TM: Through pornography literacy, you were able to open a conversation about identity representation in pornography as a genre of media. What can other genres of media – tv, film, music videos, video games – do differently to better promote safe sexual messages and highlight less frequently represented identities?

EFR: Pornography is one type of media–it is sexually explicit media. But other forms of media, like TV, film, music videos, and video games can also be guilty of promoting unsafe messages and contributing to our sexual violence problems. And some media content, sexually explicit or otherwise, is A-OK. To me the main point is that we have to talk about pornography because we  have to talk about all media and what it’s doing to our heads. Pornography is no exception. 

TM: What does research in the field of pornography look like currently? Are scholars still uncovering trends behind pornography use or is the focus on education and intervention?

EFR: It’s really only a handful of people who are studying education and intervention compared to a must larger community of researchers who are investigating other things. 

Some are investigating how common pornography use is and whether that has been changing over time. Others are looking at pornography and aggression, or attitudes about violence, or about women. Some study the content of pornography and try to figure out if what we are seeing when we watch pornography is changing over time. Some are studying people’s brains and how brains react to pornography to help us understand what to do for individuals who say that they are compulsive users and want help for that.

TM: If you could use the TEDMED platform to send one message to youth, what would you say?

EFR: Kids:  Pornography is not reality.
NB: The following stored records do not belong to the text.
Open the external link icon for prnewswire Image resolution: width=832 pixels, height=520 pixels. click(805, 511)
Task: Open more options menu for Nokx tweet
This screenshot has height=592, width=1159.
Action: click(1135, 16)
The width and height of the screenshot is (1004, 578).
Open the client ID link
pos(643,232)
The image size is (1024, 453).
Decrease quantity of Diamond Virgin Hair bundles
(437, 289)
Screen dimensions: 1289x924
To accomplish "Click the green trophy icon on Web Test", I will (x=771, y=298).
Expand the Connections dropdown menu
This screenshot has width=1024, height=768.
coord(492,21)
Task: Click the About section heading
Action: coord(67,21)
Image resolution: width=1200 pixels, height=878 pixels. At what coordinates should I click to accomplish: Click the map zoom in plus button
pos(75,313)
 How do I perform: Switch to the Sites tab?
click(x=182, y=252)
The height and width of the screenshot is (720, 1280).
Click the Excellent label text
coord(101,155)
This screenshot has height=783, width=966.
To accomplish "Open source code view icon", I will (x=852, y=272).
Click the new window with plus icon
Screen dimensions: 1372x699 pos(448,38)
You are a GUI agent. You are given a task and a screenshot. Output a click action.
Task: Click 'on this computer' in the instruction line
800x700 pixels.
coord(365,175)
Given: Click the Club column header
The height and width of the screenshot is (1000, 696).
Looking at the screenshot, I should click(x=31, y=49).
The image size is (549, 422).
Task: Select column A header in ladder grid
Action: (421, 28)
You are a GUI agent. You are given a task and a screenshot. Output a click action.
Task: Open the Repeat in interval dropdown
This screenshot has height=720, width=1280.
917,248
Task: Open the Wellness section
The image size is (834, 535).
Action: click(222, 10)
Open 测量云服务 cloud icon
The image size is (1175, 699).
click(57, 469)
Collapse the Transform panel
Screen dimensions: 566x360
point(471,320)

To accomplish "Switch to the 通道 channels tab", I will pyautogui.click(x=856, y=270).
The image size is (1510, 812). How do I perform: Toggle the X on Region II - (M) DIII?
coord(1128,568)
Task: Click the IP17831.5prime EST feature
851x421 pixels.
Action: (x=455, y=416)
It’s made to entertain people and to make money, it’s not an instruction manual for having sex. In fact, a lot of the stuff you see is staged, made up, faked, and putting a show for the camera. If you want to have good sex, and be good at sex, you have to talk to your partner. Ask them what they like, what they don’t like, even if that’s awkward. If you can’t talk about it, you shouldn’t be trying it.

TM: What was the TEDMED experience like for you?

EFR: I was really nervous!  It was hard to memorize what I wanted to say. I actually never knew that the TEDMED speakers memorized their talks–it seemed to me that people were speaking off the top of their heads, but now I know the truth.  It was also so much fun, and enriching, and I feel really lucky that I had the chance to do it. 

TM: At TEDMED, we like to think about each talk as having a “gift” — that thing that reveals new perspectives and profoundly influences our own, or our collective, health. What is the gift you’d like people to receive when watching your TEDMED Talk?

EFR: It is OK to feel two ways about something at the same time. Sometimes the answer really is that both sides are right. (For me, I’m worried and upset about the potential that pornography is contributing to violence and misogyny, and at the same time, I think it’s going overboard to denounce all sexually explicit media, wrong to judge people for wanting to see pornography, and antithetical to public health to try to quash sexual freedom).